Bridcutt warned before Saturday’s trip to Oakwell that “the higher we sit up the table the harder the games are going to get” and the intensity of that contest made the point for him.
“When you’re at the top of the table teams want to beat you that bit more,” the midfielder said, looking ahead to tomorrow’s meeting with Forest. “They try that little bit harder so we’ve got to adapt to that and look forward to the test.
“This is why you become a footballer. You want to be at the top of your game and to be to at the top of your game you’ve got to be able to handle the pressure of people chasing you all the time. If we want to be at the top of the table at the end of the season then these are the games we need to be winning.”

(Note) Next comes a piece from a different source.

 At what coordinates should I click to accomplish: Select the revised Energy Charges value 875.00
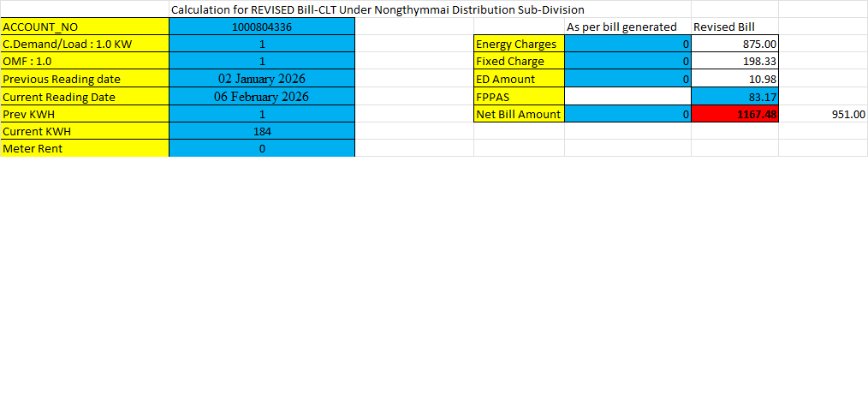735,44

There were signs of fatigue in Leeds’ performance at Oakwell, not least in Pablo Hernandez who took a heavy blow to one shin midway through the second half and looked shattered in the closing minutes, but the defeat was their first in the Championship for five weeks and only their second since the middle of October.

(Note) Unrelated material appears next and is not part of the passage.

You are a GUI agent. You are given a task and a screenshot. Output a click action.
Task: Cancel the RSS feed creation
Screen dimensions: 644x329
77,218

Monk’s side almost escaped with a point when Kemar Roofe slid a glorious chance wide of a post from point-blank range in injury-time.

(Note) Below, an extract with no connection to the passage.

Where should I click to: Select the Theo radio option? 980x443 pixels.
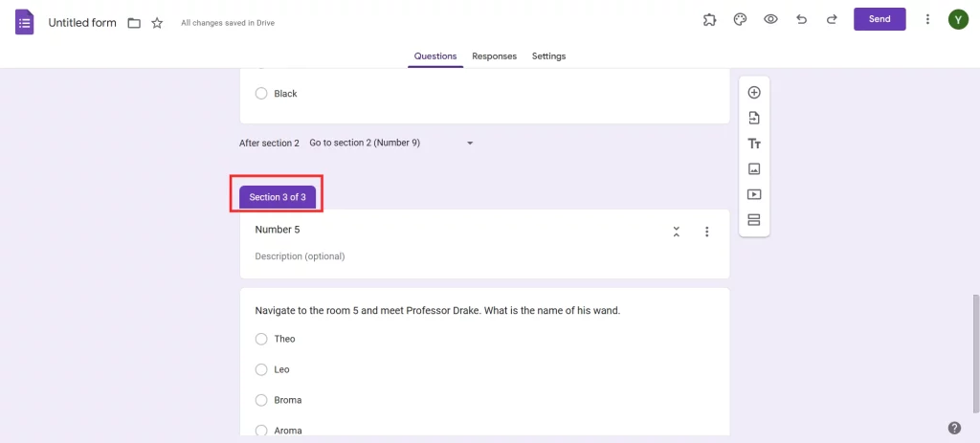click(261, 339)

Monk, who was again forced to field three right-backs in his back four, blamed defensive weakness for a result which turned on three Barnsley goals in nine minutes either side of half-time. Pontus Jansson will return from suspension to strengthen Leeds in that area tomorrow.
Bridcutt, however, said the loss should be viewed with perspective in the midst of an impressive season.
“I think it would be harsh to call people out,” Bridcutt said. “The run we’ve had has been unbelievable.
“The manager knows how to work with the players, he knows how to speak with the players. He came in and said ‘look, it was a bad game but we’re not going to dwell on it’.
“We know it wasn’t a good game for us and we’re not going to make excuses.
“We’ve lost one out of however many so you just look at it and think ‘we need to put this right on Wednesday’.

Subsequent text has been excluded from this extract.